Yes, it is time for bed. Yes, CUDA benchmarking and GPU card benchmarking should not be the responsibility of JCUDA. Can you make a business out of benchmarking and make some money?

Marco13 · 8. Dezember 2015 um 03:11

Some off-topic here as well, but:

It depends. Excessively and blindly pooling things should probably not be the „baseline“ of the development strategy. Java has a garbage collector, and it is good, and it is becoming better. Java has escape analysis, and it is good, and it is becoming better.

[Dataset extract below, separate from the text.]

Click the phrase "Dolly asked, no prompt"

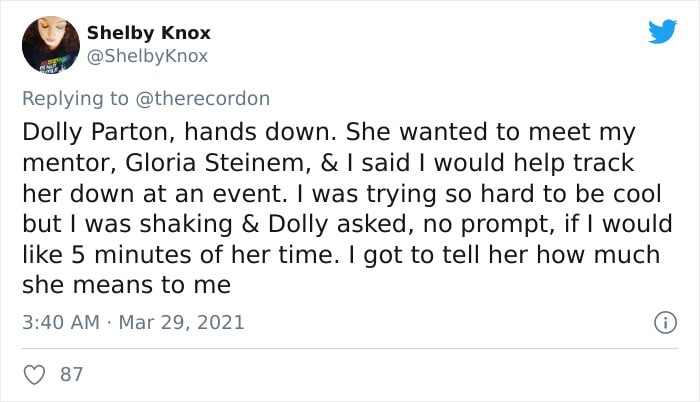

It has been a while since Brian Goetz wrote in Java theory and practice: Urban performance legends, revisited:

Allocation is faster than you think, and getting faster
…
Object pooling is now a serious performance loss for all but the most heavyweight of objects, and even then it is tricky to get right without introducing concurrency bottlenecks.

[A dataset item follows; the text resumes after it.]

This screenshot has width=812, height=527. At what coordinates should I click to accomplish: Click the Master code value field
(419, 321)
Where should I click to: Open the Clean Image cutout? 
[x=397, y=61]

But even though Brian Goetz certainly knows his stuff, I have observed cases where avoiding allocations significantly increased the performance. And this refers to simple cases of which one could think that they should be covered by the Escape Analysis. Creating and throwing away millions of simple objects like „Point2D“ or „Double“ (!) can lead to unacceptable „Full GC“ pauses. But I guess your „pooling“ did not refer to these cases. For larger, heavweight objects, there may be cases where one could consider some sort of pooling, hand in hand with a careful analysis of whether it is really advantageous.

As you might guess: The purpose of JCuda was not to make money. (I’m not sure what its purpose was, though). There certainly are companies that turned benchmarking into a business model. A careful and reliable performance analysis takes time, many resources (hardware), and lots of efforts, and it’s hard (or even impossible) to convince people that the results are really reliable (and not distorted by, say, things like garbage collection ;)). So the benchmarks that can be created for CUDA based on JCuda will at best be considered as „hints“, or rough indications (even though I personally think that the pure execution time of a GEMM, especially when it is measured with CUDA events, is largely independent of the hin Java/JNI layer that is wrapped around the actual call).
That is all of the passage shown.